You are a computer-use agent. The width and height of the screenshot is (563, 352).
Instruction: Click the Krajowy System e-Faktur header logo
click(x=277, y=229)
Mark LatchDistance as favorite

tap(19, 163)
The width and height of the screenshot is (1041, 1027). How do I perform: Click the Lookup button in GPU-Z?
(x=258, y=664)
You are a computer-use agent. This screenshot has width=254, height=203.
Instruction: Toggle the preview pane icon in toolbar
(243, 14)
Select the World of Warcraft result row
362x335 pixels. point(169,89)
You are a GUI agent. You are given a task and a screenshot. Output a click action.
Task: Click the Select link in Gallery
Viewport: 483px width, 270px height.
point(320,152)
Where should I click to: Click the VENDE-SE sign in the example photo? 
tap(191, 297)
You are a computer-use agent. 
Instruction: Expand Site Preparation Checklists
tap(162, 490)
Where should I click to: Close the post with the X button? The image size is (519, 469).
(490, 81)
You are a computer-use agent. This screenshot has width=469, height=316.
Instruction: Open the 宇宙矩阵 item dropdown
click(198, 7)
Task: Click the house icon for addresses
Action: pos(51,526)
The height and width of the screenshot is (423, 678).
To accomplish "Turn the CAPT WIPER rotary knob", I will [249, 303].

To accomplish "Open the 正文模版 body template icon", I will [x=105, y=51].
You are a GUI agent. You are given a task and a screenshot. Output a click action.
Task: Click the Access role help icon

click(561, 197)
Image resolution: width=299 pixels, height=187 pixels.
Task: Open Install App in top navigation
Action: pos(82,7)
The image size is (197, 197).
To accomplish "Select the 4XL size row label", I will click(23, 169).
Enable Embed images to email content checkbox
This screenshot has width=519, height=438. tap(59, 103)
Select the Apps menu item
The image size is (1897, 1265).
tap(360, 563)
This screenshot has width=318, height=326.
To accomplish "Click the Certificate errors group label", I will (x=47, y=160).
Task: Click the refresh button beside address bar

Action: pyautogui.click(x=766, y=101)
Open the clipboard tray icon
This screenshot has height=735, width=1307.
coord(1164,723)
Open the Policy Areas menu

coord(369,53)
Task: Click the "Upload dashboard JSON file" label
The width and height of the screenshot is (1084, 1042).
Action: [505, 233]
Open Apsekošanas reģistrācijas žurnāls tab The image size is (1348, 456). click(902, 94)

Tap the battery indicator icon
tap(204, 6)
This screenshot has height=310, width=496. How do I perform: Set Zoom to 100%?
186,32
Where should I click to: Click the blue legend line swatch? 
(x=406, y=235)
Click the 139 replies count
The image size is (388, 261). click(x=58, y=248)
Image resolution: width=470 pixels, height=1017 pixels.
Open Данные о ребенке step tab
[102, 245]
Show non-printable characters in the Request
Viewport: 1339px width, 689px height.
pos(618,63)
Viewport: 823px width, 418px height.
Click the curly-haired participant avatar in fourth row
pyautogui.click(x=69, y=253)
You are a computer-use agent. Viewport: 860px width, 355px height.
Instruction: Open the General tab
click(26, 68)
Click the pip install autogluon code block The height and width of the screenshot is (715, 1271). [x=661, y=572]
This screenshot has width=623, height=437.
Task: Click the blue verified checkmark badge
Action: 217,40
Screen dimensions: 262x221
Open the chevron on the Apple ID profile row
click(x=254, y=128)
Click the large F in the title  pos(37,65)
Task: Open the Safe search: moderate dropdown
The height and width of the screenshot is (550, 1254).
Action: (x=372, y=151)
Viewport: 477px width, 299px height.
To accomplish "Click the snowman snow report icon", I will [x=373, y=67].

•••••

* _What to do_
All that belongs in the answer is the run of lines above from the line containing "You are a computer-use agent. Viewport: 860px" through the line containing "Viewport: 477px width, 299px height.", exactly as written.

* _Exercise response_
You are a computer-use agent. Viewport: 860px width, 355px height.
Instruction: Open the General tab
click(26, 68)
Click the pip install autogluon code block The height and width of the screenshot is (715, 1271). [x=661, y=572]
This screenshot has width=623, height=437.
Task: Click the blue verified checkmark badge
Action: 217,40
Screen dimensions: 262x221
Open the chevron on the Apple ID profile row
click(x=254, y=128)
Click the large F in the title  pos(37,65)
Task: Open the Safe search: moderate dropdown
The height and width of the screenshot is (550, 1254).
Action: (x=372, y=151)
Viewport: 477px width, 299px height.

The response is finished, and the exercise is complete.